Кажется, будто ей только что сломали ребро: боль, которую можно терпеть, но о которой ни на миг не забудешь.
– Ты, случаем, никогда не ломал ребра? – спрашиваю я Того, Кого ей Больше Нельзя.
– Только Адамово, – не шутит он, бесцеремонно затопляя собой цветные сны Строги.
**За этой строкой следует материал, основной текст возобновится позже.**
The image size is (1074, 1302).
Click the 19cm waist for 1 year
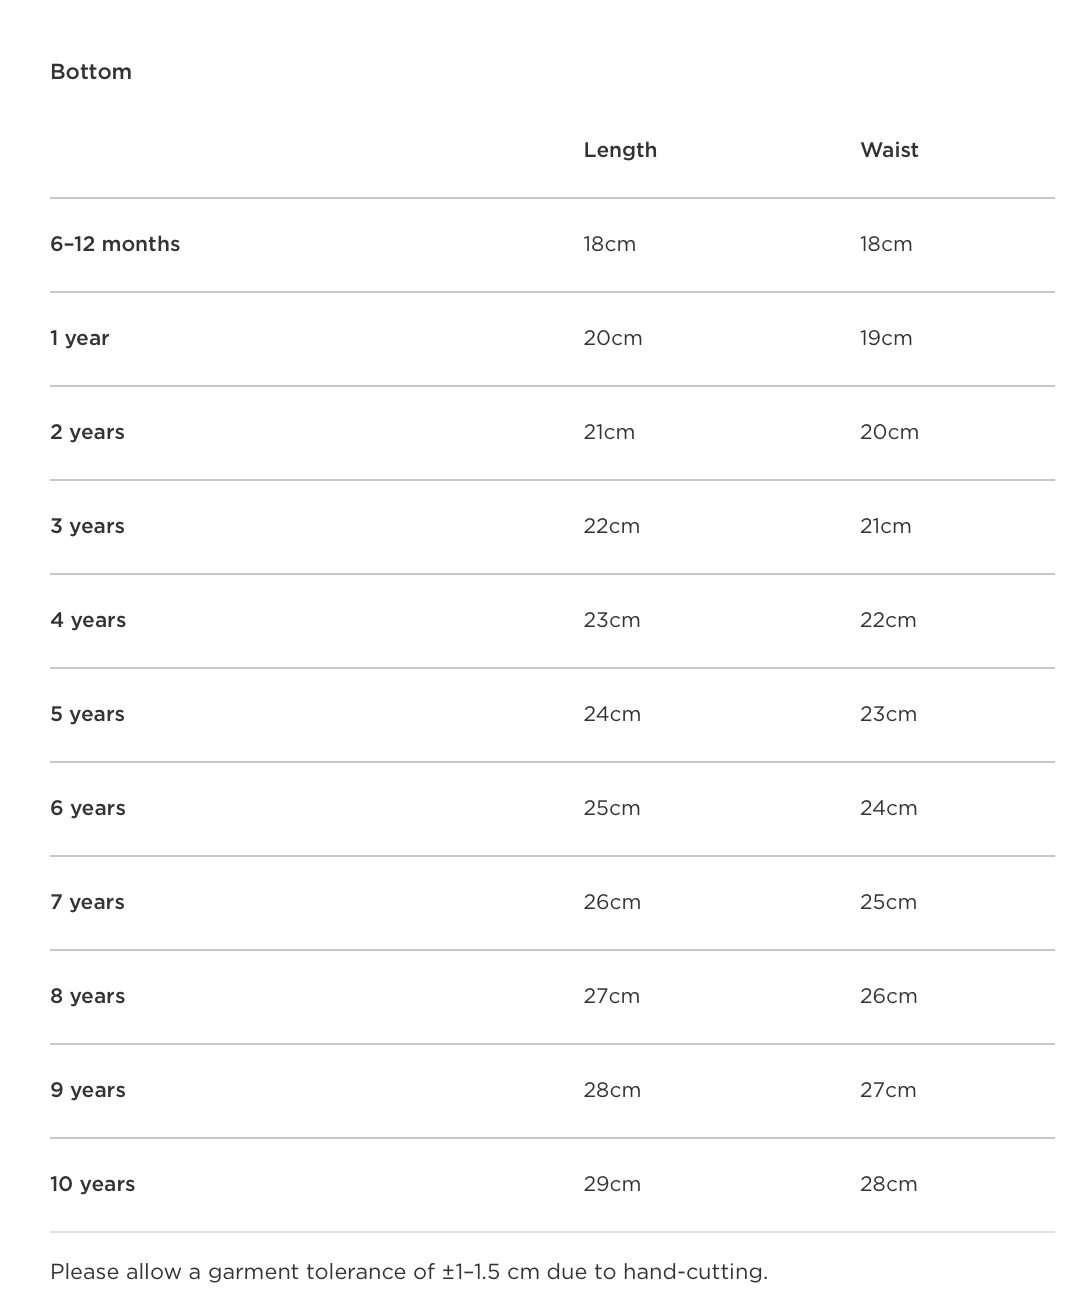coord(886,338)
– Молчи, – сплевываю я, выходя вон из его пространства.
… И снятся панды.
* * *В такие дни обычно ломается лифт, и ей приходится карабкаться в скворечню, превозмогая едва заметную, но от того не менее скверную, одышку. Лоб покрывается испариной, ручки сумки впиваются в ладони, а чертыхание получается скорее жалобное, нежели агрессивное: «У нас дождь. У нас четверг. У нас все еще Putin» – никому никогда не отправленный massage.
Ljuboff – не домашние тапочки. СтрогА это знает, а потому равнодушно обрабатывает старую рану чем-то вязким, хотя и бьет периодически посуду. Так та летит себе вольными синицами, обреченно расшибаясь о бетонную стену чьей-то «умной» крепости, по ошибке названной ее – хм! – домом.
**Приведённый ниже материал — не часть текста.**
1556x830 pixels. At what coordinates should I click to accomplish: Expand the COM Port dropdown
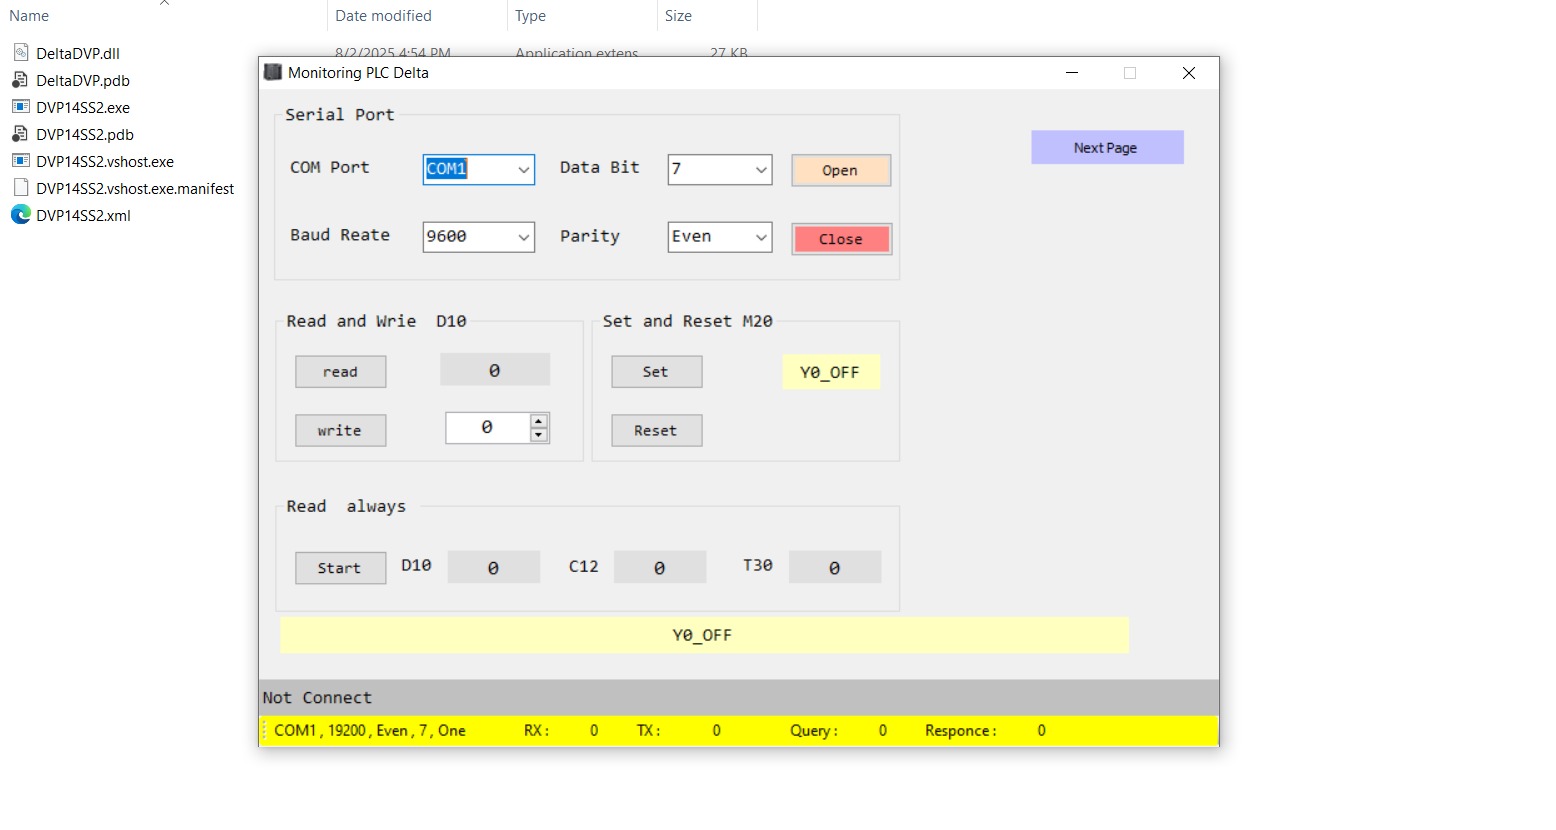coord(523,170)
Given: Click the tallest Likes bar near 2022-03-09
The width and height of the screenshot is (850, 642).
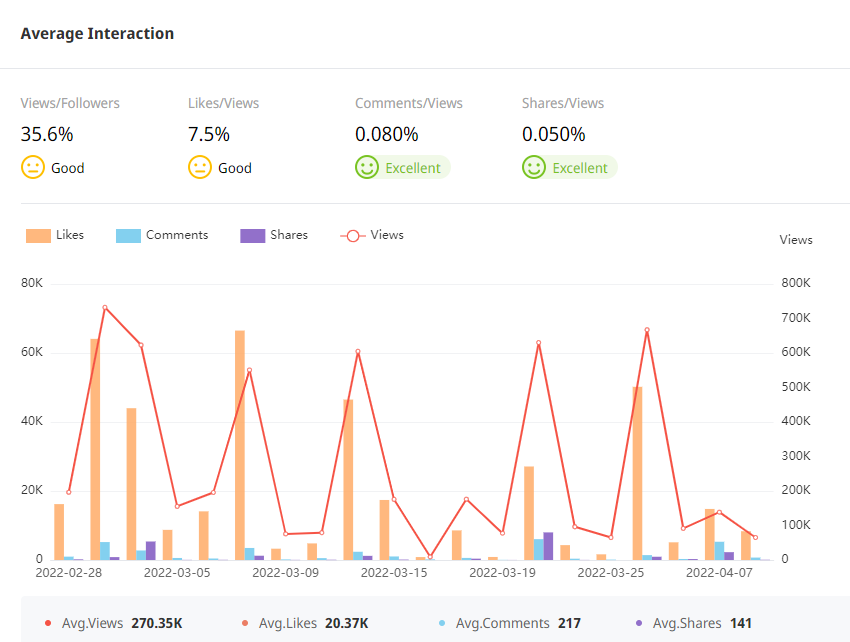Looking at the screenshot, I should pyautogui.click(x=240, y=445).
«Я рвусь на части. Хотя, нет, пожалуй, не совсем так: одна часть рвется, другая ее склеивает. Я сама себя одной рукой рву, другой – склеиваю. Раз в день. Семь. Четыре. В любом случае – распад и восстановление. Жалкий плагиат на Птицу Феникс. Когда-нибудь это закончится. Окрасится месяц багрянцем».
На самом деле, дома у Строги нет, если не считать захламленной антикваром квартирки, оставленной ей друзьями-архитекторами, свалившими из этой страны. Из телефонной трубки иногда прорываются их, искаженные (да, вот так: искаженные) европейским комфортом, голоса, а потому с трудом узнаваемые: «Привет, а знаешь, водица-то в Венеции пованивает…». СтрогА зачем-то кивает, теребя шнур; она до сих пор не помнит, в каком из кухонных черных ящиков дрожат от ее резких движений ножи, а в каком колышется пустота.
У Строги от чудес мелирования волосы пепельно-синие, а глаза – от природы – ланьи: ими она и смотрит на мир, точно уж придуманный не ею. До сего бесподобного изврата ей не додуматься – это так же точно, как и то, что СтрогА не досыпает каждое ч/б (чэ-бэ: черно-белое? чертово-божье?) утро, спеша на работку, на которой без особого усердия пиарит платежеспособных патрициев. «Кесарю – кесарево», – вспоминает СтрогА, отводя ланьи от изучающих ее плебеев: ей кажется, будто все эти особи хотят раздеть ее, как раздели когда-то Ма.